The Associated Press. House Speaker John Boehner of Ohio, center, flanked by House Majority Leader Eric Cantor of Va., left, and Rep. Cathy McMorris Rodgers, R-Wash., talks to reporters on Capitol Hill in Washington, Wednesday after meeting to work on a budget deal and avoid a government shutdown.
WASHINGTON -- The Obama administration warned Wednesday that a federal shutdown would undermine the economic recovery, delay pay to U.S. troops fighting in three wars, slow the processing of tax returns and limit small business loans and government-backed mortgages during peak home buying season.
The dire message, delivered two days before the federal government's spending authority expires, appeared aimed at jolting congressional Republicans into a budget compromise. Billions of dollars apart, congressional negotiators were working to strike a deal by Friday to avert a shutdown by setting spending limits through the end of September. The last such shutdown took place 15 years ago and lasted 21 days.
President Barack Obama telephoned House Speaker John Boehner on Wednesday, and Boehner's office said the speaker told Obama he was hopeful a deal could be reached.
As the talks continued, the White House sought to put the prospect of a shutdown in terms people would care about, warning even that the beloved National Cherry Blossom Festival Parade in the nation's capital would be wiped out. The Smithsonian Institution and national parks around the country would also be closed.
A shutdown would come at an especially busy time for the Smithsonian. The Cherry Blossom Festival, which concludes this weekend, draws many tourists to an area near the museums. The Smithsonian counts about 3 million visits each April and has already sold 23,000 IMAX movie and lunch combos to school groups for the month.

THINGS TO DO -
a. In the article on the threatened federal shutdown, condense the paragraph beginning "A shutdown would come at an especially busy time" into a short list that keeps its main facts.
b. From the shutdown article, copy the stretch from "The dire message, delivered" through "also be closed." word for word.
c. Proceed with the news article on the threatened federal shutdown, writing on from its last sentence.
This material comes from a separate source, not from the news article on the threatened federal shutdown.

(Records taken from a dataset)
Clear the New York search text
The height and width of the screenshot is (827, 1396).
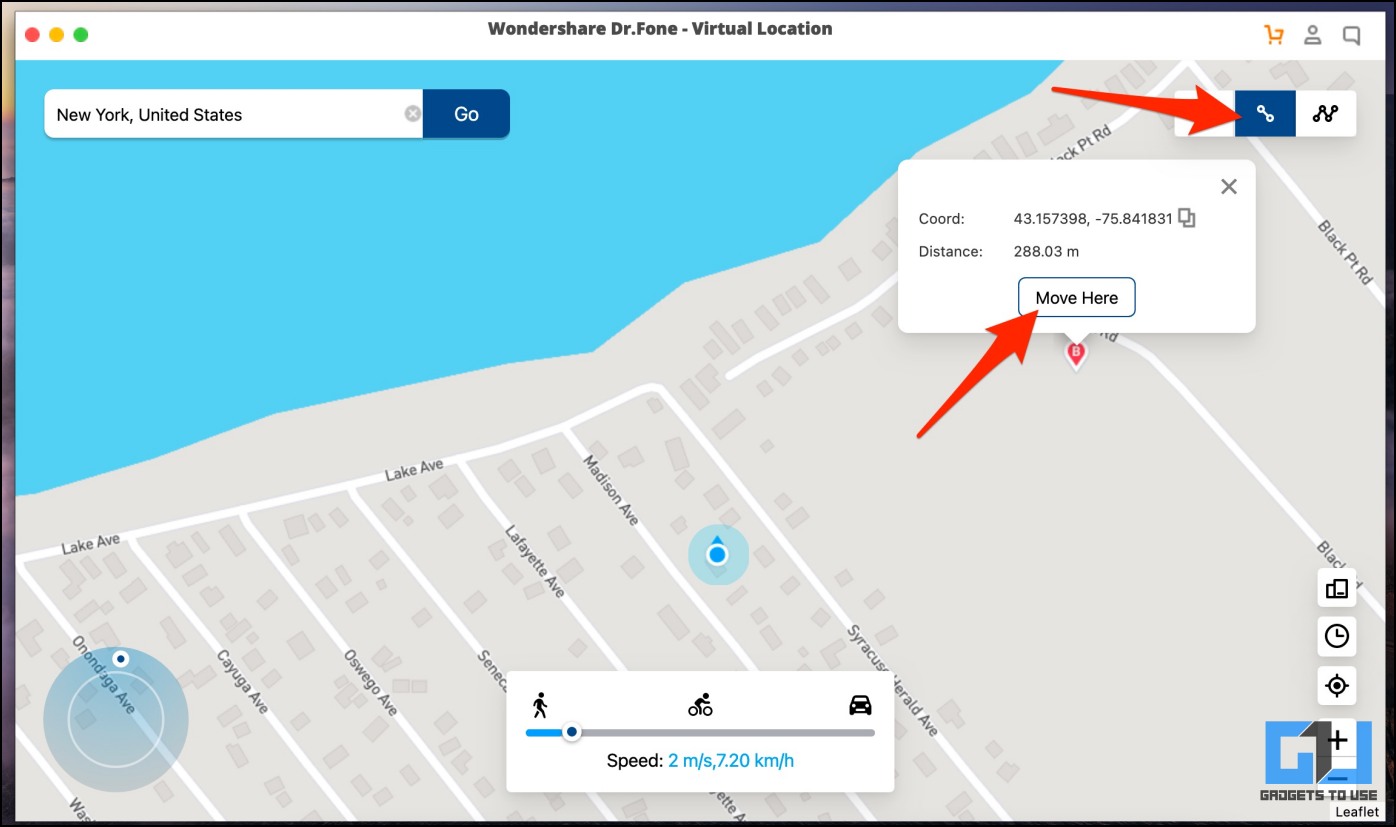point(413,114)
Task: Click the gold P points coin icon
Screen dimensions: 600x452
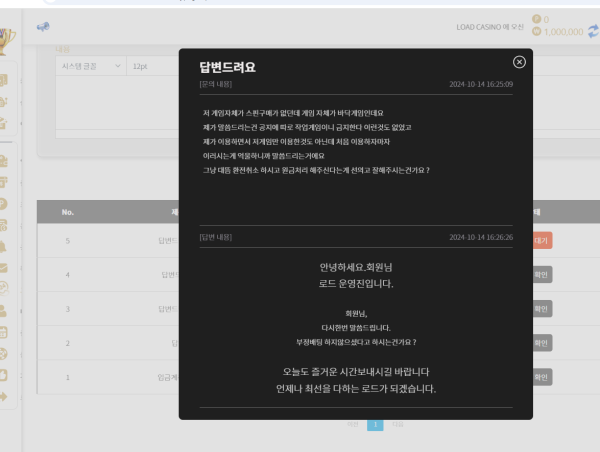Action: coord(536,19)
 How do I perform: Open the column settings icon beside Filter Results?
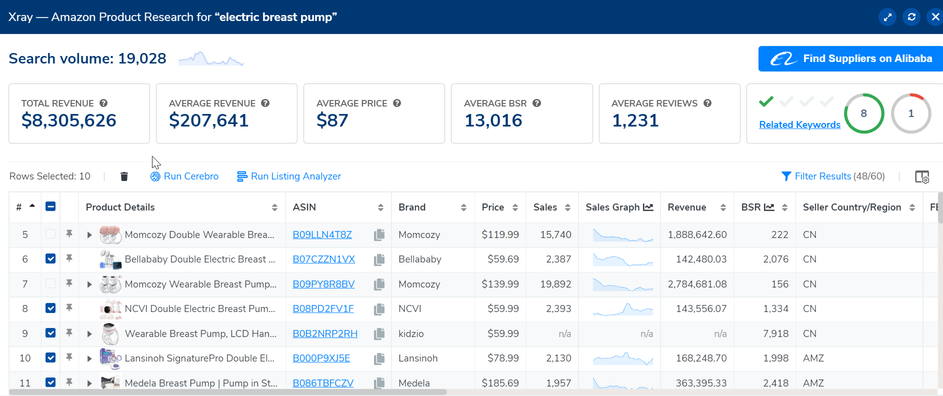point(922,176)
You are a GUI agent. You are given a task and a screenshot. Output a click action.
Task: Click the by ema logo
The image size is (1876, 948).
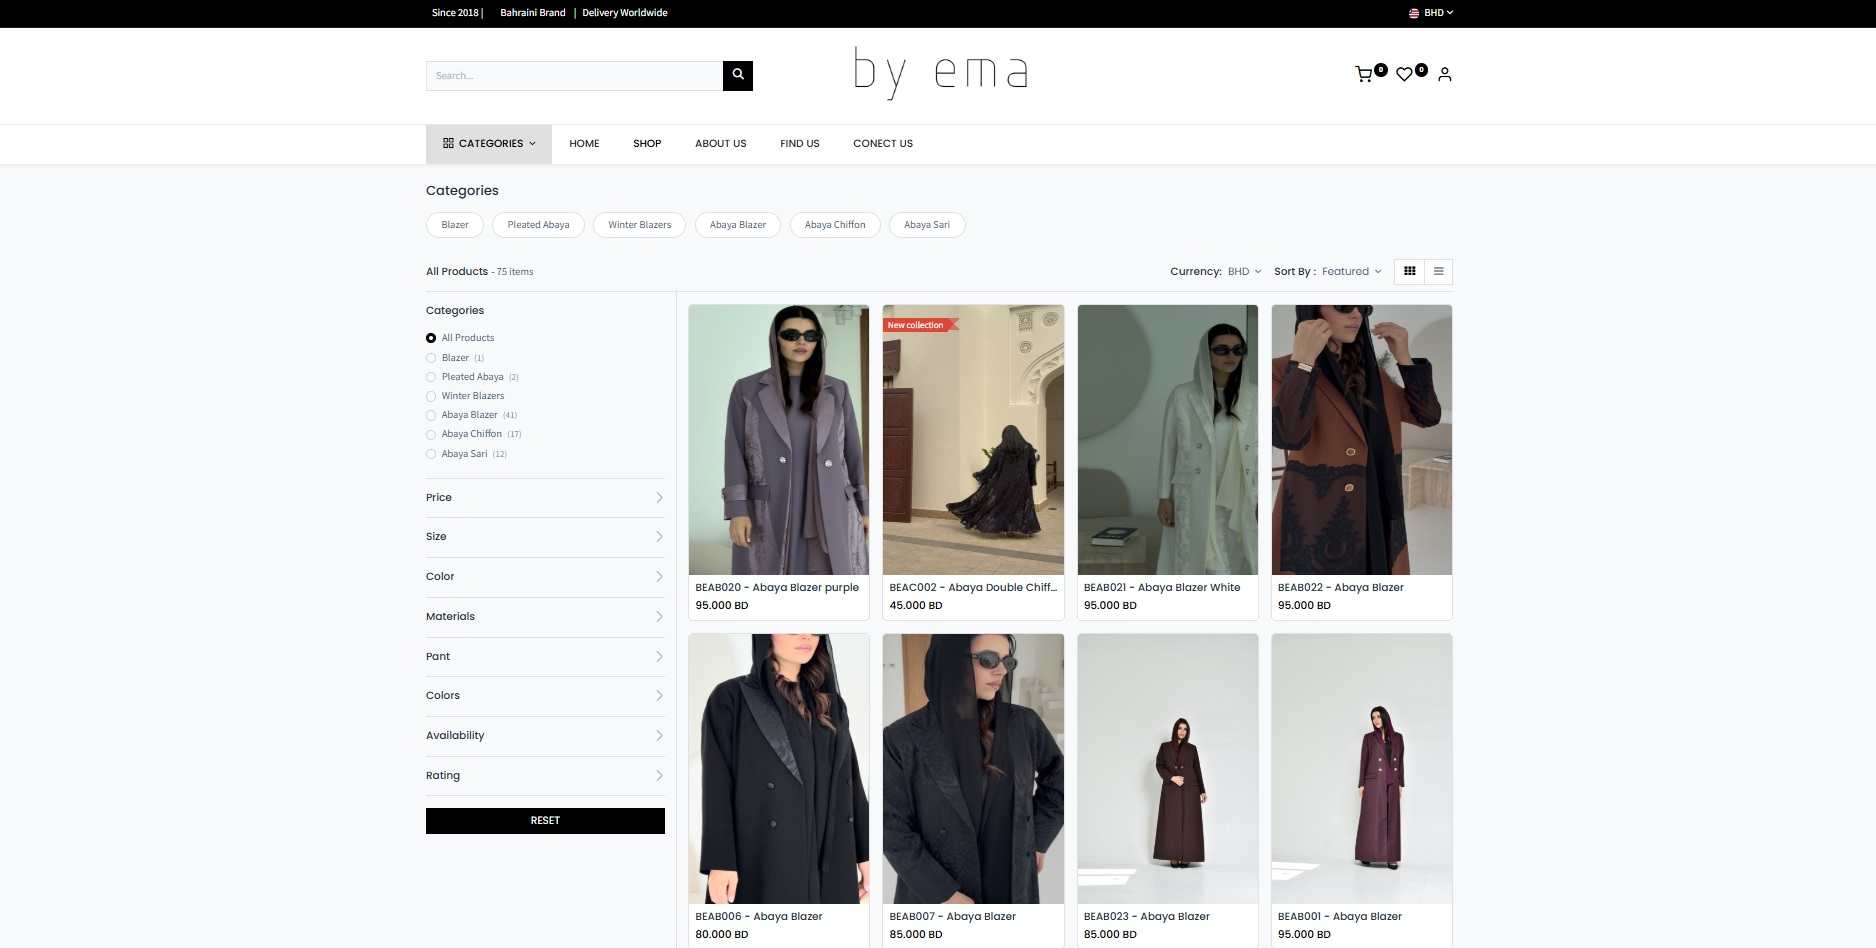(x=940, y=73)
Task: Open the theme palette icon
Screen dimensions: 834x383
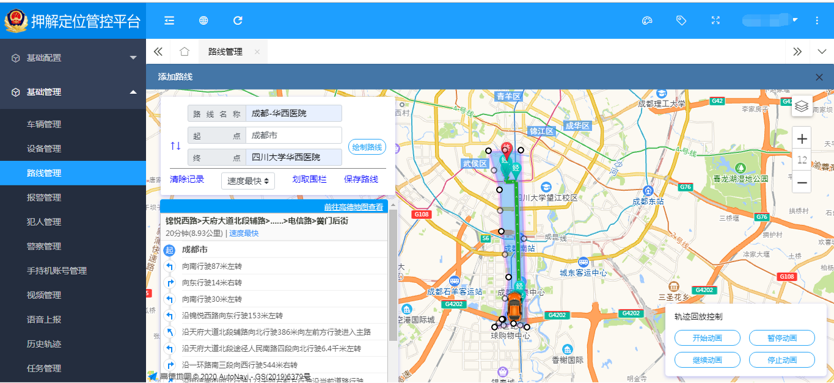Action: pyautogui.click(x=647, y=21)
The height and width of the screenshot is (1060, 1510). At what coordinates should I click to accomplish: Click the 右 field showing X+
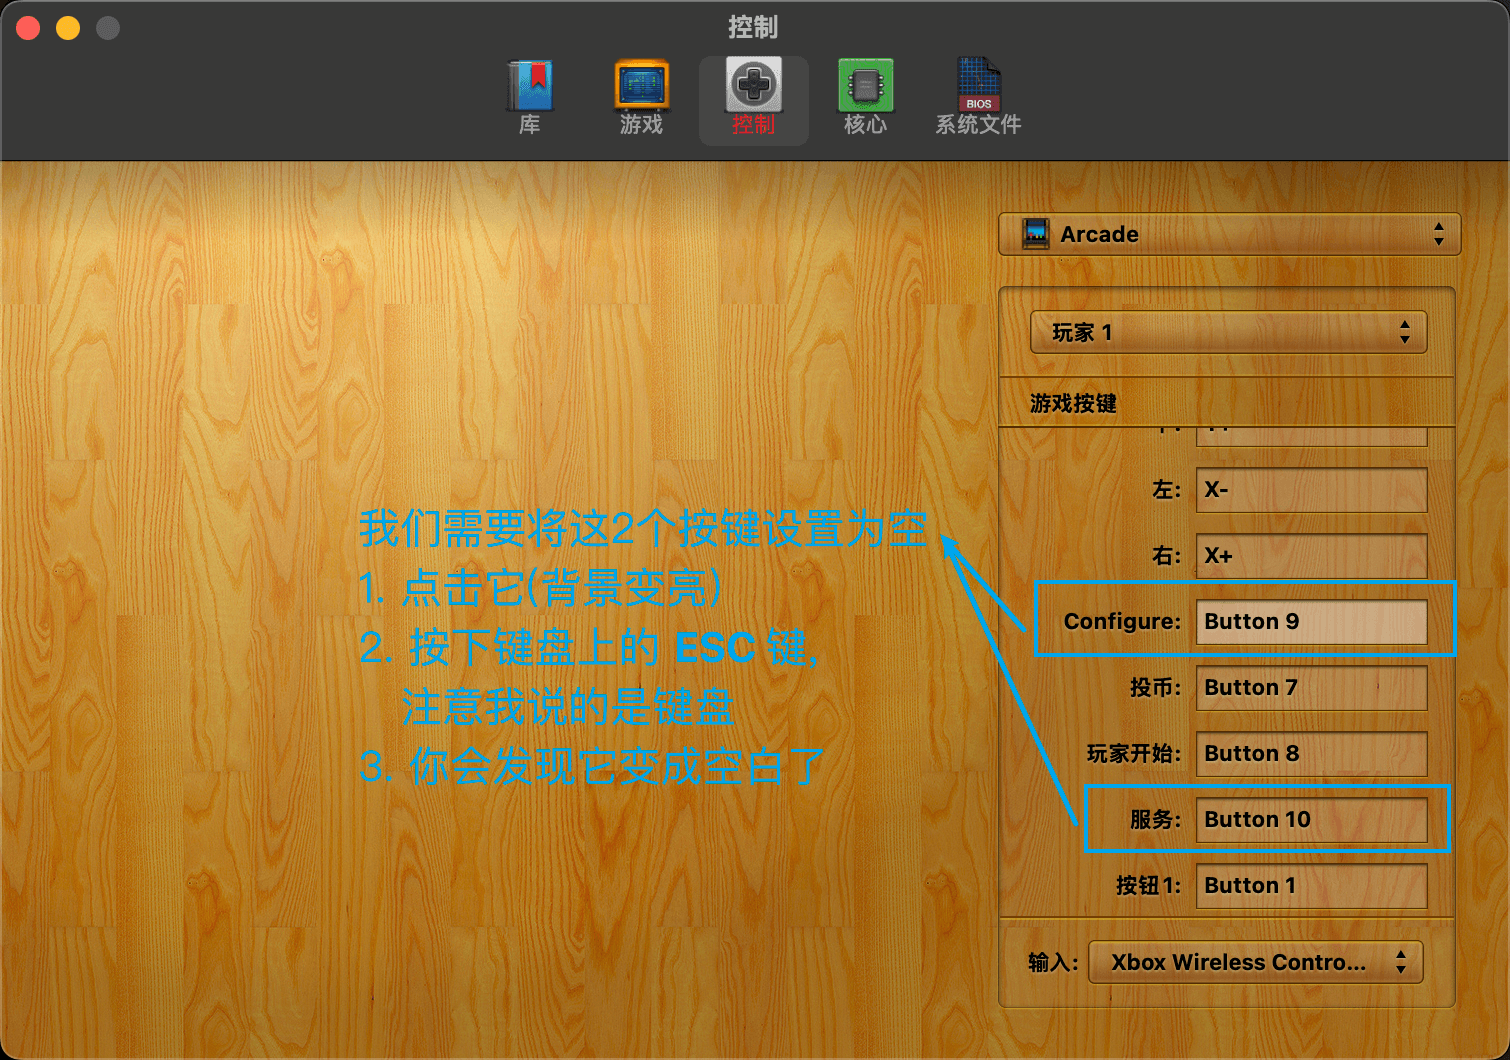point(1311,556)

SOLVED TASKS -
a.
- A shutdown would hit the Smithsonian at an especially busy time.
- The Cherry Blossom Festival, ending this weekend, draws many tourists to an area near the museums.
- The Smithsonian counts about 3 million visits each April.
- It has already sold 23,000 IMAX movie and lunch combos to school groups for the month.

b.
The dire message, delivered two days before the federal government's spending authority expires, appeared aimed at jolting congressional Republicans into a budget compromise. Billions of dollars apart, congressional negotiators were working to strike a deal by Friday to avert a shutdown by setting spending limits through the end of September. The last such shutdown took place 15 years ago and lasted 21 days.
President Barack Obama telephoned House Speaker John Boehner on Wednesday, and Boehner's office said the speaker told Obama he was hopeful a deal could be reached.
As the talks continued, the White House sought to put the prospect of a shutdown in terms people would care about, warning even that the beloved National Cherry Blossom Festival Parade in the nation's capital would be wiped out. The Smithsonian Institution and national parks around the country would also be closed.

c.
Under long-standing federal rules, agencies would not be affected that provide for U.S. national security, dispense most types of federal benefit payments, offer inpatient medical care or outpatient emergency care, ensure the safe use of food and drugs, manage air traffic, protect and monitor borders and coastlines, guard prisoners, conduct criminal investigations and law enforcement, oversee power distribution and oversee banks.
Mail deliveries would continue in the event of a shutdown. U.S. postal operations are not subsidized by tax dollars.
According to the shutdown scenario described by the administration, the government would have to significantly cut staffing across the executive branch, including workers at the White House and civilian employees at the Defense Department; close to 800,000 workers would be affected. Congress and the federal court system will also be subject to a shutdown.
At the Pentagon, defense officials were finalizing plans that would lay out how the department would deal with a shutdown. But they already have acknowledged that U.S. military troops -- including those in war zones -- would receive one week's pay instead of two in their next paycheck if the government were to close.
Military personnel at home and abroad would continue to earn pay, but they wouldn't get paychecks until there was a budget agreement and government operations resumed.
Col. Dave Lapan, a Pentagon spokesman, said that the Pentagon would be open on Monday and would be staffed. He said decisions on which Defense Department employees must report to work would depend on their jobs, rather than where they were based.